Round 1 – Stephen had drafted mono red, so he had lots of werewolves and burn spells.  In fact he had one rather large devastating burn spell, Blasphemous Act, which he used at an excellent moment just after my Mausoleum Guard had traded and turned into tokens – the board was completely clear.  I then made an Elder Cathar and gave him some wings – Geistcatcher’s Rig killed that off and I was out of gas, while he made some more creatures which squished me. 

In game 2 I knew I needed to play around the Blasphemous Act, and I managed to kill him quite quickly without over commiting to the board.  In that game 2 Kruin Outlaws had made an appearance which I’d needed to deal with, so for game 3 I decided to bring in Sensory Deprivation as a good answer to them.  This game was more tense, I was forced to use my whole hand up to get the edge on the board, leaving me wide open to getting blown out by the wrath effect again.  Thankfully that didn’t happen and I won.

Round 2 – Tom wasn’t happy with his deck, but it definitely liked him, providing him with the needed early blockers, then lots of card drawing flashback spells that let him find his mythical Balefire Dragon.  I killed it in both games with Smite the Monstrous / Rebuke, but in game 1 I’d been too cheeky with my Elder Cathars and got blown out when I tried to put their counters onto the Elite Inquisitor who met an instant speed removal spell. 

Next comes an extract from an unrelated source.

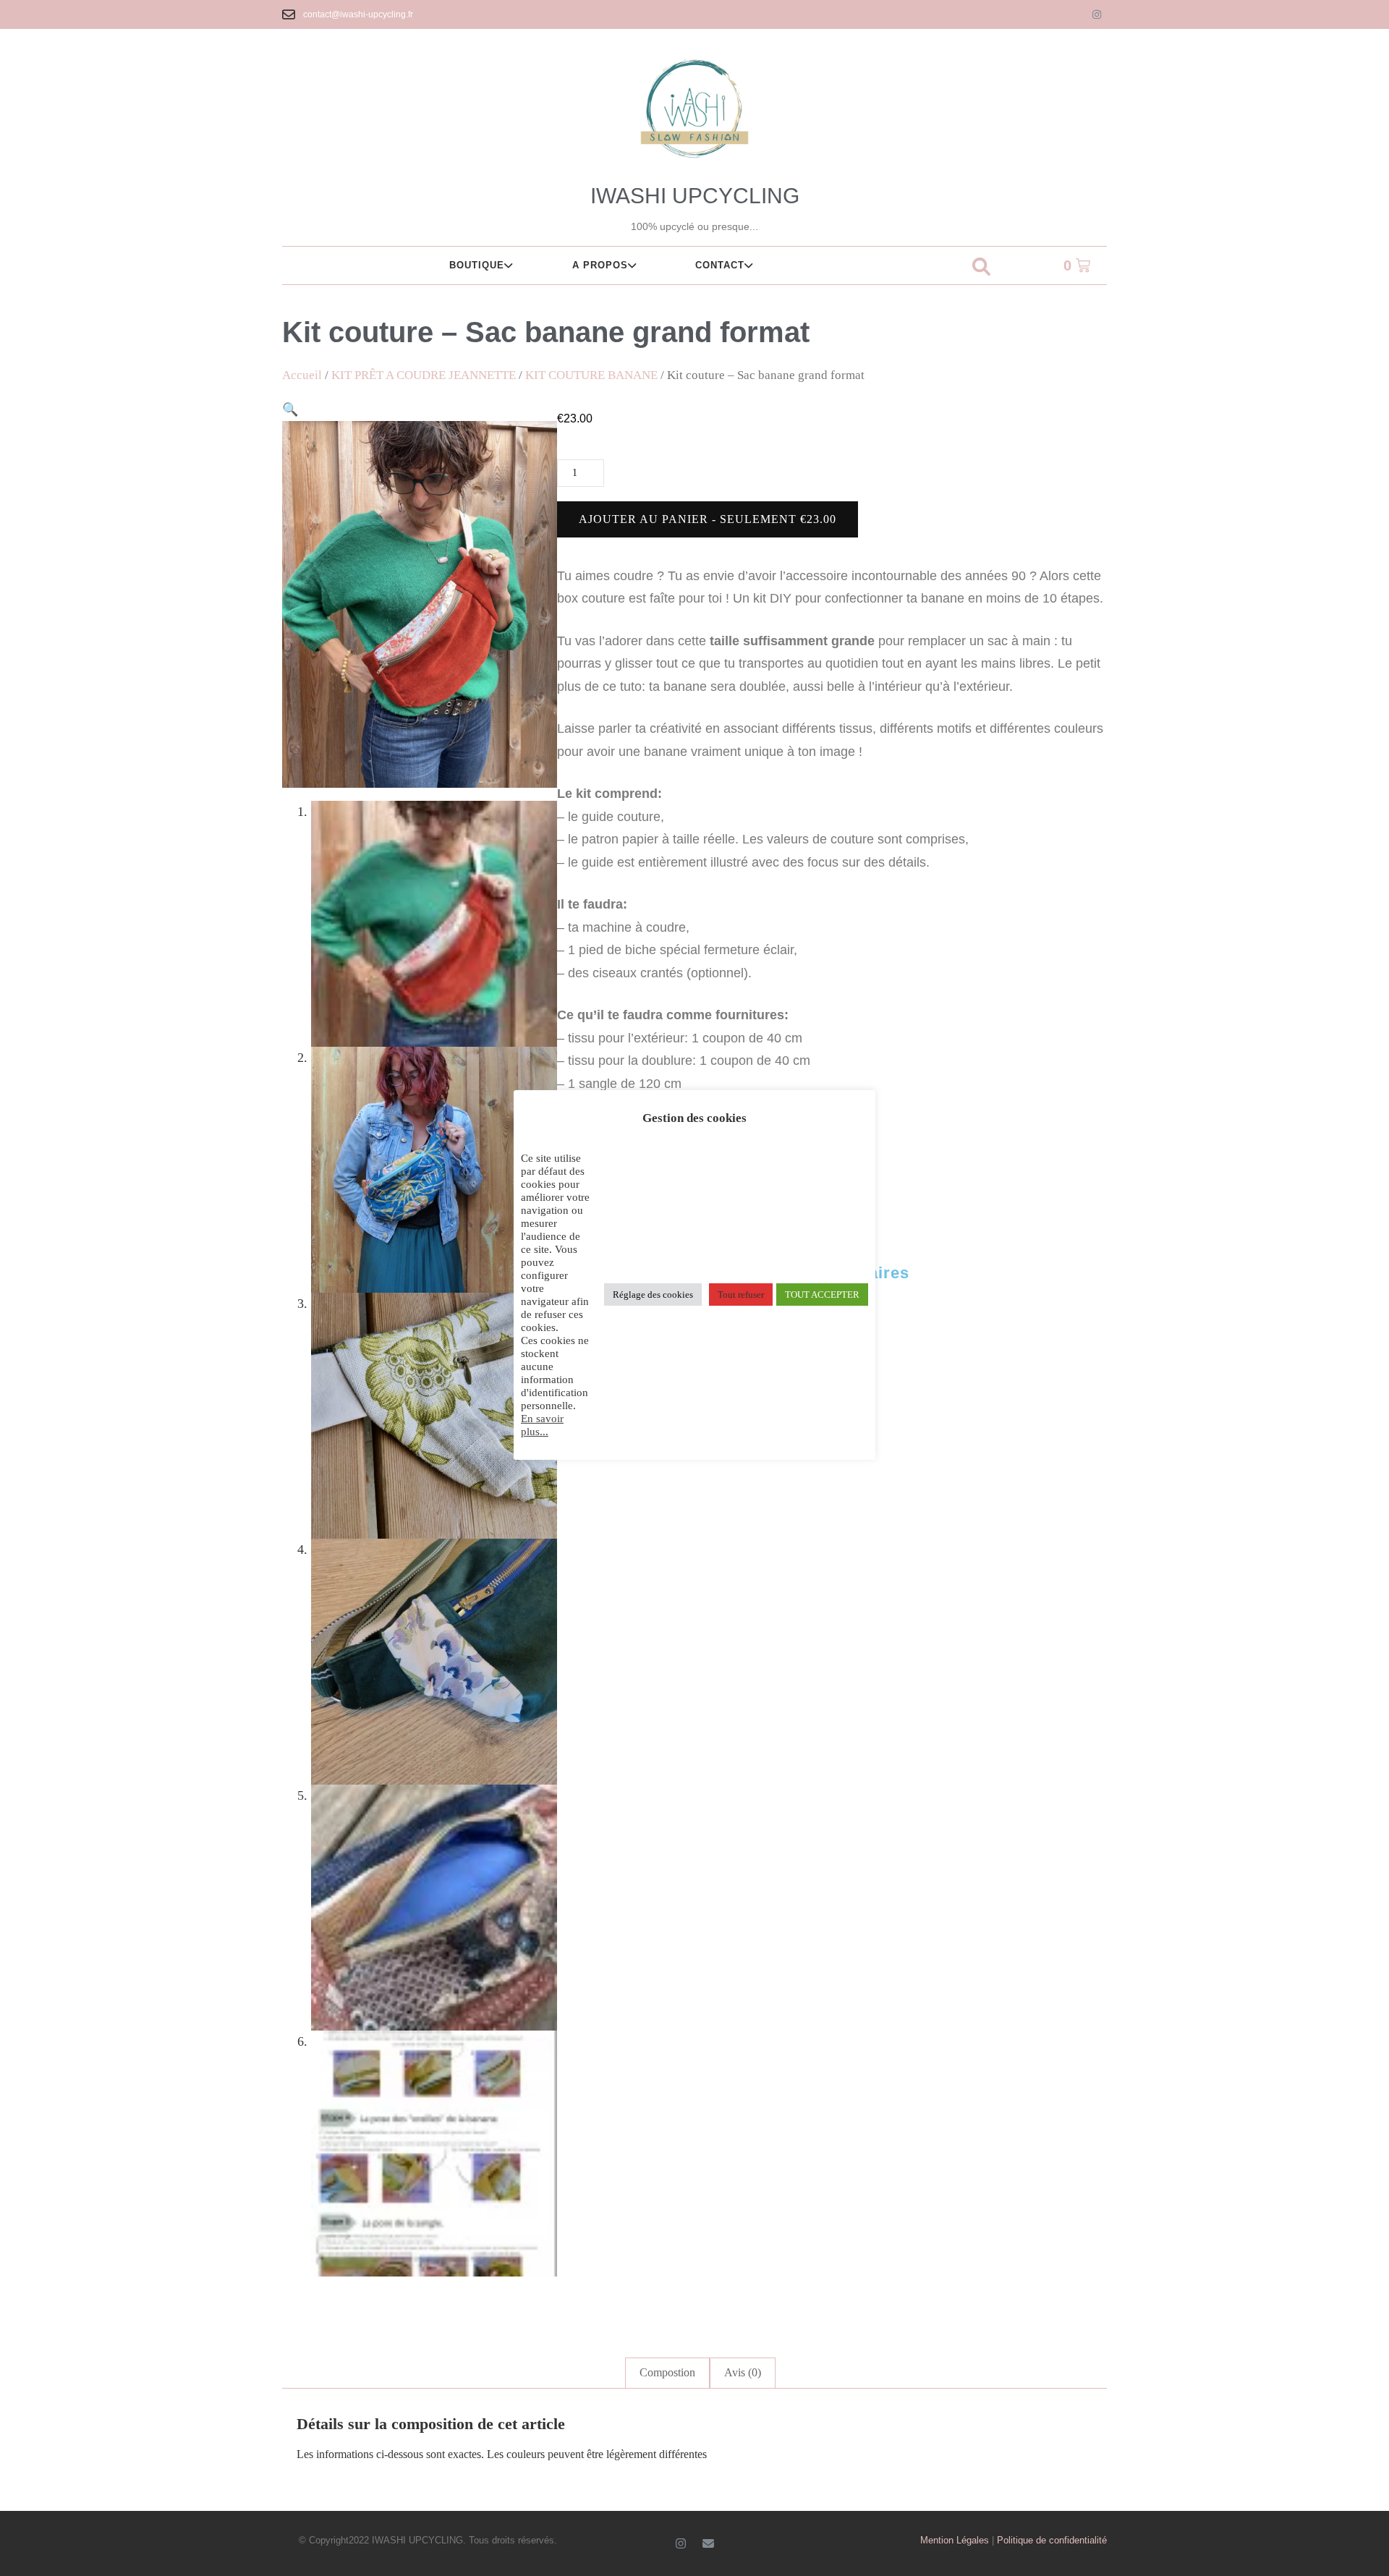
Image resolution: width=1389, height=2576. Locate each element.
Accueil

Geistflame was an all-star against me in the 2nd game, killing off 2 Unruly Mobs before they got to be Unruly.  So it wasn’t his dragon that killed me, but his long game card advantage was just too unassailable for my deck.  We played a friendly afterwards where Tom didn’t have his early blocker to get in my way and I killed him very quickly – so if you try this kind of strategy make sure you have a plan for the early game – pick up those Riot Devils!

Round 3 – This round was against a new player, Mark.  He had a blue black controlling deck which didn’t have much early game and was mostly reliant on counterspells as removal.  In game 1 he was on the unfortunate receiving end of this:


In game 2 he countered some of my spells but I managed to once again get Butcher’s Clever onto a human and beat him up with it.  After the round he had tonnes of questions – I gave him lots of advice, analysed his deck with him, discussed general drafting theory and played a friendly game that was much closer.  I was incredibly impressed with his attitute and willingness to learn, I think if he keeps it up he’ll be winning lots of games very soon.


I felt I had more of a handle now on things that matter in this draft format.  Fliers are quite important as there are lots of large stally ground creatures.  I have a new found respoct for Cobbled Wings after Tom had beaten me up with it so many times.  The removal is all very situational, and having a range of different answers instead of lots of copies of the same one is important.  This situational removal format means that good threats are possibly even better than usual, so I have to fight against my personal preference of taking removal over threats.